Last week was a lighthearted, nostalgic look at some of the more fun things about the postal system. This week, I’m going to talk about the the annoying, and possibly criminal, acts of the postal system, specifically the United States Postal System.
In the past year, 90% of the emails that are addressed to my younger son, who still lives at home, has gone missing.
How do I know? The USPS has this service called Informed Delivery that you can sign up for. Every day that there is mail delivery, they send you an email with the scanned pieces of mail that you should expect that day, everything from important stuff to junk mail. From these emails, I know what should be arriving any particular day. And I give them some grace. If a piece arrives a few days later, I’m okay with that because the mail is scanned in a different city than mine and it’s never a direct route from A to B.
My younger son doesn’t get a lot of mail, but one of our favorite aunts always sends our kids a birthday card. She sent him one in November which never arrived.

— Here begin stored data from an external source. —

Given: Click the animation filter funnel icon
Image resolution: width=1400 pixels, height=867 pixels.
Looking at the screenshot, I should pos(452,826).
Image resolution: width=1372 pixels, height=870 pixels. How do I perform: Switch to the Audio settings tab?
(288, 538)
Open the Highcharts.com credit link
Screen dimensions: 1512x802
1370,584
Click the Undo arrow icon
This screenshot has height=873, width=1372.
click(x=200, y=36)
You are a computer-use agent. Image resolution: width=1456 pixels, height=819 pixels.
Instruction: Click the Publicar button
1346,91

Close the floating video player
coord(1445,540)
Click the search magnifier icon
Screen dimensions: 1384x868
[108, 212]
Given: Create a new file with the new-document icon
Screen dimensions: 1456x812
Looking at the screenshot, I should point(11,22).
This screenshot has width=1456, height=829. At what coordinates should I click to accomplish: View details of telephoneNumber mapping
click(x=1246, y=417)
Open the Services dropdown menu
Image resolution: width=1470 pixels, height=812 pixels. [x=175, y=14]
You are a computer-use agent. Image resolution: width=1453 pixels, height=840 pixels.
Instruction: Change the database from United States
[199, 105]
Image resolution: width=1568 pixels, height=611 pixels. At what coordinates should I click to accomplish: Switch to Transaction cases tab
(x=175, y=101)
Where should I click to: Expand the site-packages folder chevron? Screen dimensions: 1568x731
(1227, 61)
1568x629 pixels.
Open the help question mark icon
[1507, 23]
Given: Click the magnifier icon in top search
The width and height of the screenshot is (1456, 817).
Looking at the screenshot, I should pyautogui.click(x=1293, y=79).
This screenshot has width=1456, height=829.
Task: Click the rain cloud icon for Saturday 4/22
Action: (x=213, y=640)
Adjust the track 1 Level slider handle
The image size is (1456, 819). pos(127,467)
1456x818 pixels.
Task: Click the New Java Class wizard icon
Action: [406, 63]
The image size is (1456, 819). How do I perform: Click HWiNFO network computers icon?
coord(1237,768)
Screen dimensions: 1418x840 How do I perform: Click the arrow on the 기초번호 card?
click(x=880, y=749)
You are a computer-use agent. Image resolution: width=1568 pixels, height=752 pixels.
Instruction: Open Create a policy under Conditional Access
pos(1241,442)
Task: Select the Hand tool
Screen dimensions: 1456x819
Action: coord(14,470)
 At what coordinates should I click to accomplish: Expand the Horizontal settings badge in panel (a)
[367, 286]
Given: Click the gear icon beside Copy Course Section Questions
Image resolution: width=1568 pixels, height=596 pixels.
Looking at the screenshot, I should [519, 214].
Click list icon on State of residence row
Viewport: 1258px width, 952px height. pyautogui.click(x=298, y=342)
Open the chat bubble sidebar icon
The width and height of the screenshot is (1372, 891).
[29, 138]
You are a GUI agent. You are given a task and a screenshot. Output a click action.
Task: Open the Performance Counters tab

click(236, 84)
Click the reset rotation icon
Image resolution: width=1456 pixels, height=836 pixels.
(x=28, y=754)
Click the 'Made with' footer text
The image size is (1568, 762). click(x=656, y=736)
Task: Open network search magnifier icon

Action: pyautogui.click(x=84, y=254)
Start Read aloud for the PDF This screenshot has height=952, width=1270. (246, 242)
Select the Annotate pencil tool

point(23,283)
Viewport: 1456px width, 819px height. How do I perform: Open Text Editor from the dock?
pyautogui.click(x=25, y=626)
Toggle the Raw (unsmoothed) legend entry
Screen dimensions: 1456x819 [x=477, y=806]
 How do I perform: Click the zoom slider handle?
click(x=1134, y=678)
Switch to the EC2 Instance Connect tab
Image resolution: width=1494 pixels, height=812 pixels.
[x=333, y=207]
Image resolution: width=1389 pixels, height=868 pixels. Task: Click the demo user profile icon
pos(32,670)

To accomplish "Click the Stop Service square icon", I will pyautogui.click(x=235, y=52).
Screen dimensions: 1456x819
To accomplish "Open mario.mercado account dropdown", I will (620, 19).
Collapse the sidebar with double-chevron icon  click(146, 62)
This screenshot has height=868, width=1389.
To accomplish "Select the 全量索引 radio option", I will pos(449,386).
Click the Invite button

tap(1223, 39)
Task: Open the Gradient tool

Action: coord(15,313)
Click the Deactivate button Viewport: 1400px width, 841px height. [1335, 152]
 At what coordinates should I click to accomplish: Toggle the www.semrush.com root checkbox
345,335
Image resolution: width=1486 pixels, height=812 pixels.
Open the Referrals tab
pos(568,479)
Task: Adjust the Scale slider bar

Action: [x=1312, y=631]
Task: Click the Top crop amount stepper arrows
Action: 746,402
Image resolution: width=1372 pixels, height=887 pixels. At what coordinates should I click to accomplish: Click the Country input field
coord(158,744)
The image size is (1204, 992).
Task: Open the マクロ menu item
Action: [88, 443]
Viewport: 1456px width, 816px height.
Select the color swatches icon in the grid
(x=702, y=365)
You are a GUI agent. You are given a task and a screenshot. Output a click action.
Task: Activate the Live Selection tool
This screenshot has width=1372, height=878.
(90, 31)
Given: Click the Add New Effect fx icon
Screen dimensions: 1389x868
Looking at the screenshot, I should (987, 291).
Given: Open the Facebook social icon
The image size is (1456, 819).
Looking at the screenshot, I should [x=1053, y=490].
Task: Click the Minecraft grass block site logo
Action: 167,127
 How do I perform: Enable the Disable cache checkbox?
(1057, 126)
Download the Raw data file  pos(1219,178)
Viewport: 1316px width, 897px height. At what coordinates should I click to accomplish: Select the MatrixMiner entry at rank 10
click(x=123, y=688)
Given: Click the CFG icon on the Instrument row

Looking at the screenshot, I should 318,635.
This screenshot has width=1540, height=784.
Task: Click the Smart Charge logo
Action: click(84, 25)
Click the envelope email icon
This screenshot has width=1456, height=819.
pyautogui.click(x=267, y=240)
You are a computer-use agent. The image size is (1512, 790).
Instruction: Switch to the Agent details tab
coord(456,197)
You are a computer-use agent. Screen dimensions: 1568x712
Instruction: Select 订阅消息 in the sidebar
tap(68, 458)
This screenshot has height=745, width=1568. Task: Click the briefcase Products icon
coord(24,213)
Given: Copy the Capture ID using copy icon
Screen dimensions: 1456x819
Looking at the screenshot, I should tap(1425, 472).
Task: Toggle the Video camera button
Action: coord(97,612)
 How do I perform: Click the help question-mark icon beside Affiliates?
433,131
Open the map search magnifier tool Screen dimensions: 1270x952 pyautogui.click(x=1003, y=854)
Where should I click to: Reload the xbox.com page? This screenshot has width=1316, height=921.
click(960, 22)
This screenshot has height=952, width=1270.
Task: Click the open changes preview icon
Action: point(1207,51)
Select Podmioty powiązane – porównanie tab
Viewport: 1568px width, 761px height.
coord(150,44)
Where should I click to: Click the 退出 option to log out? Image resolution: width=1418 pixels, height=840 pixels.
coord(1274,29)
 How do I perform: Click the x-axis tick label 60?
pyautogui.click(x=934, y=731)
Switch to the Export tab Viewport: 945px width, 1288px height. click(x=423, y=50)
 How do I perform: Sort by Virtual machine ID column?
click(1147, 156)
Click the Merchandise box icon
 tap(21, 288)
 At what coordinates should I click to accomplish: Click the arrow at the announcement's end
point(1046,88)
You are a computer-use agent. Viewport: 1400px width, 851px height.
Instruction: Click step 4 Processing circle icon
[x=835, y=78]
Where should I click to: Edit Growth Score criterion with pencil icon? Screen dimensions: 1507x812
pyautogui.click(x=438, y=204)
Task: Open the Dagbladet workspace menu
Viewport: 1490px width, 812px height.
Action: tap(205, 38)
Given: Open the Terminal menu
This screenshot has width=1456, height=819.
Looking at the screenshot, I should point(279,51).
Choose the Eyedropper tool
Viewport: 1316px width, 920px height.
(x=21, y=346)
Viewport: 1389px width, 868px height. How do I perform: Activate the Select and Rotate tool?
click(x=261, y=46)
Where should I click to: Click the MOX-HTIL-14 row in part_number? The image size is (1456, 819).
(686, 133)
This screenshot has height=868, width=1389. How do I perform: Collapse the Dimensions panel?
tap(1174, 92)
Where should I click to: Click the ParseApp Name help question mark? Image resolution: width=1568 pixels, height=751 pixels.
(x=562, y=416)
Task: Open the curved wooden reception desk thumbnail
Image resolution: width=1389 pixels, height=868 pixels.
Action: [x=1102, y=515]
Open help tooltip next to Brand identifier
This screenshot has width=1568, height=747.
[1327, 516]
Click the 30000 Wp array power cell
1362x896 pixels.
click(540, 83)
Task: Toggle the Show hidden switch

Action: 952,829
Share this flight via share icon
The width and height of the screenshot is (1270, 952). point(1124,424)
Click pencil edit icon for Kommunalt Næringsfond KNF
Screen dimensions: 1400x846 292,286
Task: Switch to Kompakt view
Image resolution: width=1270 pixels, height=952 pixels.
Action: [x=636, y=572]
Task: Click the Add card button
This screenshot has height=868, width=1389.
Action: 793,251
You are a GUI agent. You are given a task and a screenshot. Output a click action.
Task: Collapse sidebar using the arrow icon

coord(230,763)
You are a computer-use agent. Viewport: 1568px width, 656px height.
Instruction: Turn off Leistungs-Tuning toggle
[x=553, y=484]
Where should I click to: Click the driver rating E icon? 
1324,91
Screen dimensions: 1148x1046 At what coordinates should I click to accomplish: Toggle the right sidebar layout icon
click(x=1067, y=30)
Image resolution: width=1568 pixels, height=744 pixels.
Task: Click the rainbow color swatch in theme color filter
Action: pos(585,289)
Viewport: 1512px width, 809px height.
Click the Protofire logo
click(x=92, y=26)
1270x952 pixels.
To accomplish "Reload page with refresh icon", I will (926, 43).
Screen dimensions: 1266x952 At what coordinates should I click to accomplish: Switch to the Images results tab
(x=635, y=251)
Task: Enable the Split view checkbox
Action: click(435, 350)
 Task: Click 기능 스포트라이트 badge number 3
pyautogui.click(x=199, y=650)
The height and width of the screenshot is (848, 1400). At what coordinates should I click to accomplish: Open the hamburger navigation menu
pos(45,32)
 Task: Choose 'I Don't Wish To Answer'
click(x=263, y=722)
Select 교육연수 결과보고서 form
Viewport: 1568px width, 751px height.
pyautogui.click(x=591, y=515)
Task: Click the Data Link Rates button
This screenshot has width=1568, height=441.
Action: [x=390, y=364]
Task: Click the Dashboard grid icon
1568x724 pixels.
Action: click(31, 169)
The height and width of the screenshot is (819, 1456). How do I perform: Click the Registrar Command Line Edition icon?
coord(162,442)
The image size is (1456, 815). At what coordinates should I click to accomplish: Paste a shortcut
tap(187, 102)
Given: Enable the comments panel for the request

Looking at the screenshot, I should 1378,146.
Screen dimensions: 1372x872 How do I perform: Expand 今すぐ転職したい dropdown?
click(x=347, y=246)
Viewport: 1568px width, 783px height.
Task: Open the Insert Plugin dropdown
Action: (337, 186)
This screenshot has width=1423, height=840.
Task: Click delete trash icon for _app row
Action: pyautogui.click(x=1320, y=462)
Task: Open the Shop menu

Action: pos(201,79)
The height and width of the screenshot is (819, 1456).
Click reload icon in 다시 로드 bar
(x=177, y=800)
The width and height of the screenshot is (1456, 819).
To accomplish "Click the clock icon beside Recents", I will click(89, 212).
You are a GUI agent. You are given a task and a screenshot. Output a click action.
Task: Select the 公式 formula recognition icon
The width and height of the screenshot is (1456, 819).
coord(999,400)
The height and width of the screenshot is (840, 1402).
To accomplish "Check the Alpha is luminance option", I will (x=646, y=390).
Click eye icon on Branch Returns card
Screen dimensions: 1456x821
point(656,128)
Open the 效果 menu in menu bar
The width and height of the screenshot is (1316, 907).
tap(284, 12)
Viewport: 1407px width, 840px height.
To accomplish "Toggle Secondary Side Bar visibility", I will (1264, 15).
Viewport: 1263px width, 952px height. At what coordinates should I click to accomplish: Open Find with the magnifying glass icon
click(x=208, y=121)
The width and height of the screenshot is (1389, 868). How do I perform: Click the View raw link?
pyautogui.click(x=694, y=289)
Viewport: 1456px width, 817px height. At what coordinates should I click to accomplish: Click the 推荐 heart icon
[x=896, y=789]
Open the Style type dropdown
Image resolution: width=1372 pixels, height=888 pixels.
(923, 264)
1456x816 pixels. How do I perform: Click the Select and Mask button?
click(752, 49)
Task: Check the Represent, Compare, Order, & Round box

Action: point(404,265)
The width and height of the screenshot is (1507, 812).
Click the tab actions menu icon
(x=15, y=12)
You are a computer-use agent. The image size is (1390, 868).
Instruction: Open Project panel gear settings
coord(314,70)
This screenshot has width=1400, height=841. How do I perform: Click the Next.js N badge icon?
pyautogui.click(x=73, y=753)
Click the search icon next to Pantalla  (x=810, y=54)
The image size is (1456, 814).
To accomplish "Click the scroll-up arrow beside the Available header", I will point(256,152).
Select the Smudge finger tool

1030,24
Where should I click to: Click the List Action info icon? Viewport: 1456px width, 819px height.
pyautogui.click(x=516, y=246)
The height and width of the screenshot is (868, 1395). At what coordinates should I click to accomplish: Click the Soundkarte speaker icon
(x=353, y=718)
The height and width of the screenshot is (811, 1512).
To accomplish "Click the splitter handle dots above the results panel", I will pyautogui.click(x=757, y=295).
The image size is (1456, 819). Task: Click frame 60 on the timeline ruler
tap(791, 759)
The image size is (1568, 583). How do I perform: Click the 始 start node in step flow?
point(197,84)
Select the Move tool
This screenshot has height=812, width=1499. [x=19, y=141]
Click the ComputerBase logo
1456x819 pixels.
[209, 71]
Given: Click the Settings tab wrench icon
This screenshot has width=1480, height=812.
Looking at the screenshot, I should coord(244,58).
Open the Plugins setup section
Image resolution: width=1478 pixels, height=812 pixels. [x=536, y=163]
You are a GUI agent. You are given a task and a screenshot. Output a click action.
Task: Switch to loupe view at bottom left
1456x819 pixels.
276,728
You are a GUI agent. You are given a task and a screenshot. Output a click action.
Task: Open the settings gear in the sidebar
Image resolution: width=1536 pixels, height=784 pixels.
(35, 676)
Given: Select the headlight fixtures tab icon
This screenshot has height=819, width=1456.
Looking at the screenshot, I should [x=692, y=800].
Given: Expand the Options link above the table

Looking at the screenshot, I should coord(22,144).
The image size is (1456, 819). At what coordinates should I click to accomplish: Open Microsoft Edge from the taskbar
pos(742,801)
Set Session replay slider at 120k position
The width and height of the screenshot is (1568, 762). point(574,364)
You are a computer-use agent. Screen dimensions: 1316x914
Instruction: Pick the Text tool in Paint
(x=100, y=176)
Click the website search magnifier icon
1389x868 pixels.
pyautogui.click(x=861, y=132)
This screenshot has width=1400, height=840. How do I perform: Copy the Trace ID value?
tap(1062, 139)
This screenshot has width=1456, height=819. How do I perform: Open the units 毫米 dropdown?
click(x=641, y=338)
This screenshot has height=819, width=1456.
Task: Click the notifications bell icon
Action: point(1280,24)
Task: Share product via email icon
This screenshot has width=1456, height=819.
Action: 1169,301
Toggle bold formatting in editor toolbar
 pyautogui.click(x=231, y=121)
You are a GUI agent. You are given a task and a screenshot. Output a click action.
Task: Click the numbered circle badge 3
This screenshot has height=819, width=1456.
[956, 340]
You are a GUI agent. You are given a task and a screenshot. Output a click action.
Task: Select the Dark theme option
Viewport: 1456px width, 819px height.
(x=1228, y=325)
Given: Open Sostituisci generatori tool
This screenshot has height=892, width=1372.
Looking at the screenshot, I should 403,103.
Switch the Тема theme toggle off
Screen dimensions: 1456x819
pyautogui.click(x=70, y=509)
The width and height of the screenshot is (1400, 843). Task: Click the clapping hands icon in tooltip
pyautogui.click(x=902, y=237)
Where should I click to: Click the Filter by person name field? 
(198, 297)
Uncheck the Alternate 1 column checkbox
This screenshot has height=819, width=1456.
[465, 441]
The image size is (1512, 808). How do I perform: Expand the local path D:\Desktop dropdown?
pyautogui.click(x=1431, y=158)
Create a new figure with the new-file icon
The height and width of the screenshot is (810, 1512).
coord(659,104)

I let her know that it’s lost and she insisted on sending a second. THAT one also went missing. Someone is bilking a septuagenerian.
My kid also had doctors’ bills go missing last summer. Luckily, we knew that they were lost because of Informed Delivery and called the doctors’ offices to let them know so we wouldn’t get overdue fines.
Even his junk mail goes missing. What in the actual F??
This month, our oldest child’s birthday card from the same wonderful aunt also went missing. This is a screen capture from the USPS.com site where you can log in to see your Informed Delivery if you want to (the other screenshots are from the emails they sent me).
And my husband and I have had important mail go missing, too.
But you know what doesn’t go missing? Mangled pieces of junk mail. This image looks like the mail will be shredded or fall through the cracks, but it arrived just fine (I couldn’t resist a snarky comment at the bottom):
I have reported the missing mail through the Informed Delivery system as well as filed a report for stolen mail on the USPS site and NOTHING was ever done about it. I know it’s not my mail delivery person (or at least I’m 99.9% sure it’s not him). I always develop relationships with our mail carriers, asking about their families and giving them gifts for the holidays. I suspect it’s someone at the facility where the mail is scanned.
I’m at a loss as to what recourse I have next? Do I go to the police? The FBI? The USPS obviously doesn’t care, but I feel like there needs to be a criminal investigation. Anyone out there have a solution for us?
As far as I know I've had very little go missing. The one thing I can think of was a box set of music CDs I ordered a couple of years ago. I received a shipping notification from the company that I bought them from that they had shipped and followed the tracking but then the package seemed to get stuck somewhere. After a month or two, when they still hadn't arrived, I filed a missing mail report and after that I got a few emails from the USPS saying they were trying to find the shipment but nothing ever happened until a year later when the package arrived, completely mangled. By that time I had already reported to the seller that the shipment had been lost and they had sent me a free replacement.
I hope you can get to the bottom of your mystery!